* [ACTIVITY] Restate exactly the lines below, from the one containing "Given: Click example" through the final line, and leave out the pictures.

(Records from a data collection)
----
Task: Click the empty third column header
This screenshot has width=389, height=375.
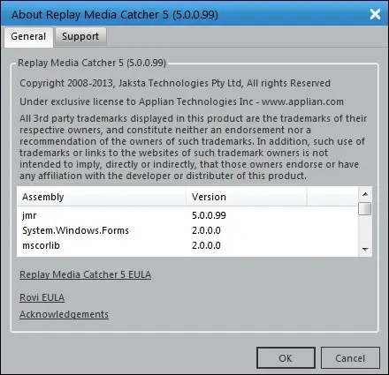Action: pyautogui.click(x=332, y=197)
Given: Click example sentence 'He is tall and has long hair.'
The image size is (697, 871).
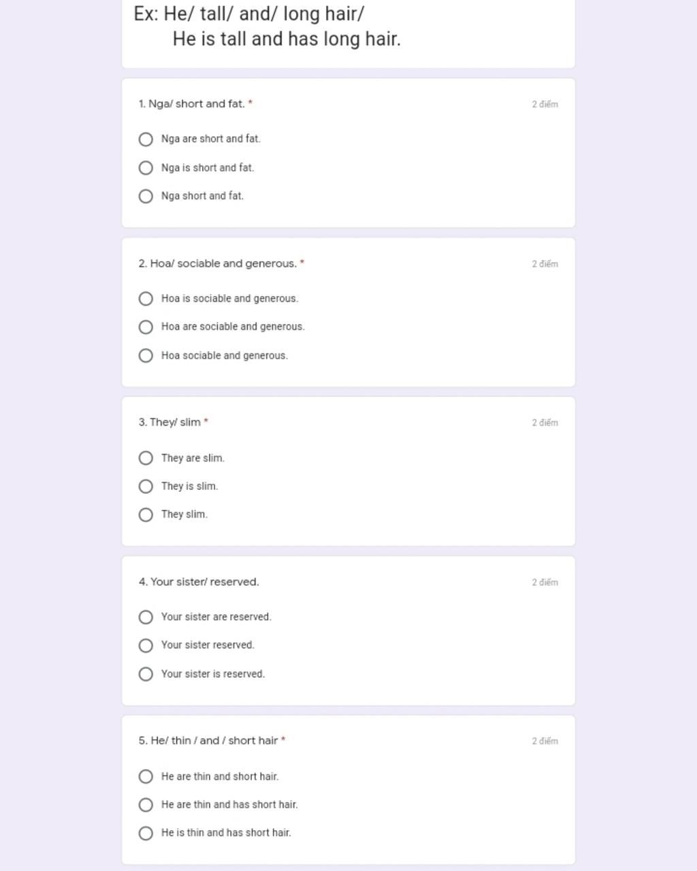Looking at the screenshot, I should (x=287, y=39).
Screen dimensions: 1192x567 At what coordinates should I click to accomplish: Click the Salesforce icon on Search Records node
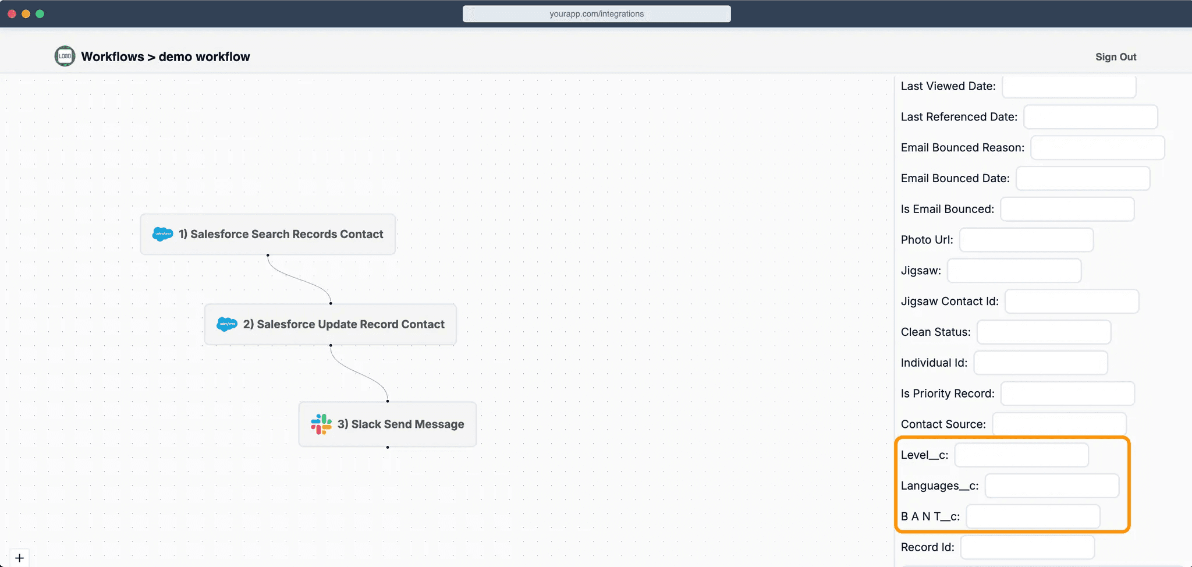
----
* [YOUR RESPONSE]
Given: Click example sentence 'He is tall and has long hair.'
The image size is (697, 871).
Looking at the screenshot, I should (x=287, y=39).
Screen dimensions: 1192x567 At what coordinates should I click to accomplish: Click the Salesforce icon on Search Records node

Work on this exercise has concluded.